Gemma 4 Architecture Explained: Per-Layer Embeddings, Shared KV Cache, and Dual RoPE

Contents

Gemma 4 , released on April 2, 2026, ships four model variants under the Apache 2.0 license. The 31B dense model ranks third on the Arena AI text leaderboard with a score of 1452. The 26B MoE model scores 1441 while activating only 3.8B of its 26B total parameters per forward pass. These numbers raise the obvious question: what architectural decisions make this possible? Three specific design choices - Per-Layer Embeddings (PLE), Shared KV Cache, and Dual RoPE - break from the standard transformer recipe in ways that have real consequences for inference cost, memory footprint, and fine-tuning strategy. The rest of this post covers those mechanisms, the Mixture-of-Experts layer, and the multimodal encoders.

What the Standard Transformer Does (and Where It Falls Short)

A standard transformer decoder works like this: a single embedding table maps token IDs to vectors. Those vectors pass through N identical decoder layers, each containing self-attention (Q, K, V projections, attention computation, output projection) and a feed-forward network (FFN). At the end, an output head produces next-token probabilities.

Two properties of this design matter for understanding Gemma 4’s changes:

One embedding, used once. The token embedding is consumed at the input layer. Every subsequent layer transforms the same residual stream, and the original token identity signal degrades as it passes through dozens of layers.
Independent KV cache per layer. Each layer computes and stores its own key and value tensors during autoregressive generation. Memory scales as layers x sequence_length x hidden_dim. At 256K context with 30+ layers, this becomes the dominant memory bottleneck - easily exceeding 24 GB on a single GPU.

Standard Rotary Position Embeddings (RoPE) apply the same frequency scheme uniformly across all layers. This works fine when every layer sees the full context, but Gemma 4 alternates between local sliding-window and global full-context layers, and a single RoPE configuration is suboptimal for both.

Per-Layer Embeddings: A Second Embedding Table for Every Layer

Per-Layer Embeddings (PLE) first appeared in Gemma 3n and returns in Gemma 4’s edge models (E2B and E4B). The idea is straightforward: instead of one embedding table consumed at input, PLE adds a parallel, lower-dimensional conditioning pathway that feeds a small dedicated vector into every decoder layer.

For each token, PLE produces a per-layer vector by combining two signals:

A token-identity component from a second embedding lookup table
A context-aware component from a learned projection of the main embeddings

Each decoder layer receives its corresponding PLE vector and uses it to modulate the hidden states via a lightweight residual addition after attention and feed-forward computation. This gives each layer its own channel to receive token-specific information when it becomes relevant, rather than forcing the initial embedding to front-load everything the model might ever need.

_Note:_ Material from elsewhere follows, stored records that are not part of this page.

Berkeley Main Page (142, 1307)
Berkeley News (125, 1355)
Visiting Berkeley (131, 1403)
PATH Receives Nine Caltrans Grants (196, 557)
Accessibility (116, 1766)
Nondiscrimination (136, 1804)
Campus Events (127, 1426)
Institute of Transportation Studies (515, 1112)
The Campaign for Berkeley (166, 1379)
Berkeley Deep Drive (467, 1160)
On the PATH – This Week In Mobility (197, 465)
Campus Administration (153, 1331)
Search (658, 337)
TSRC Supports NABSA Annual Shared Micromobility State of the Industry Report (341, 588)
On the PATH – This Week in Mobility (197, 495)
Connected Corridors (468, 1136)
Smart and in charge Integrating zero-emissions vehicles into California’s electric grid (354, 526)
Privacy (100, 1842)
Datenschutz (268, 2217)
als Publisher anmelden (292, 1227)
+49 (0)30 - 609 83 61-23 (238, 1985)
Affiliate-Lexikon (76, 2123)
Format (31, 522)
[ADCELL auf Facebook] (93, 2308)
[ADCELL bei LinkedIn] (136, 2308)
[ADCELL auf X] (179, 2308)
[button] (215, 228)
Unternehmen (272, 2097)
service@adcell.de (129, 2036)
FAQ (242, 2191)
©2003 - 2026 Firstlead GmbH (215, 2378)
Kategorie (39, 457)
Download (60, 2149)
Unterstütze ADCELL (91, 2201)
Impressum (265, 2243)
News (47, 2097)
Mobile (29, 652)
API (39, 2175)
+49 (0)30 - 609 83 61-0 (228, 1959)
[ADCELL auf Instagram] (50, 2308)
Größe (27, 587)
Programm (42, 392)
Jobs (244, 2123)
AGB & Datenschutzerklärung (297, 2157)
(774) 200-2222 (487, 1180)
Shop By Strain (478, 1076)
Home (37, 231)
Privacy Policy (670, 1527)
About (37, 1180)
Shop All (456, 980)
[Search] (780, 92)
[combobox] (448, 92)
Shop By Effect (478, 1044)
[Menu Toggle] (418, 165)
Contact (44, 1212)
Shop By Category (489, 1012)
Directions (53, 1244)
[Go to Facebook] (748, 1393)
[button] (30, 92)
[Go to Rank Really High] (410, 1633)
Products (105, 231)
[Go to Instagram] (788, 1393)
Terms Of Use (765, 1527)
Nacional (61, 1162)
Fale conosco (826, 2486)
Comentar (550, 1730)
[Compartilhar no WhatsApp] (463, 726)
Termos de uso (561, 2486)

Per-Layer Embeddings architecture showing token-identity and context-aware components feeding into each decoder layer — Per-Layer Embeddings in Gemma 4's edge models

Image: Qubrid AI

The parameter cost is real. The E2B model has 2.3B effective parameters but 5.1B total parameters - the PLE table accounts for much of that difference. The E4B model shows a similar ratio: 4.5B effective, 8B total with embeddings. But the inference cost is minimal, since PLE is a lookup plus an addition per layer, not a matrix multiply.

There is a practical wrinkle with multimodal data, though. For images, audio, and video, PLE is computed before soft tokens are merged into the embedding sequence. Since PLE relies on discrete token IDs that are lost once multimodal features replace the placeholders, multimodal positions receive the pad token ID, which effectively gives them neutral per-layer signals.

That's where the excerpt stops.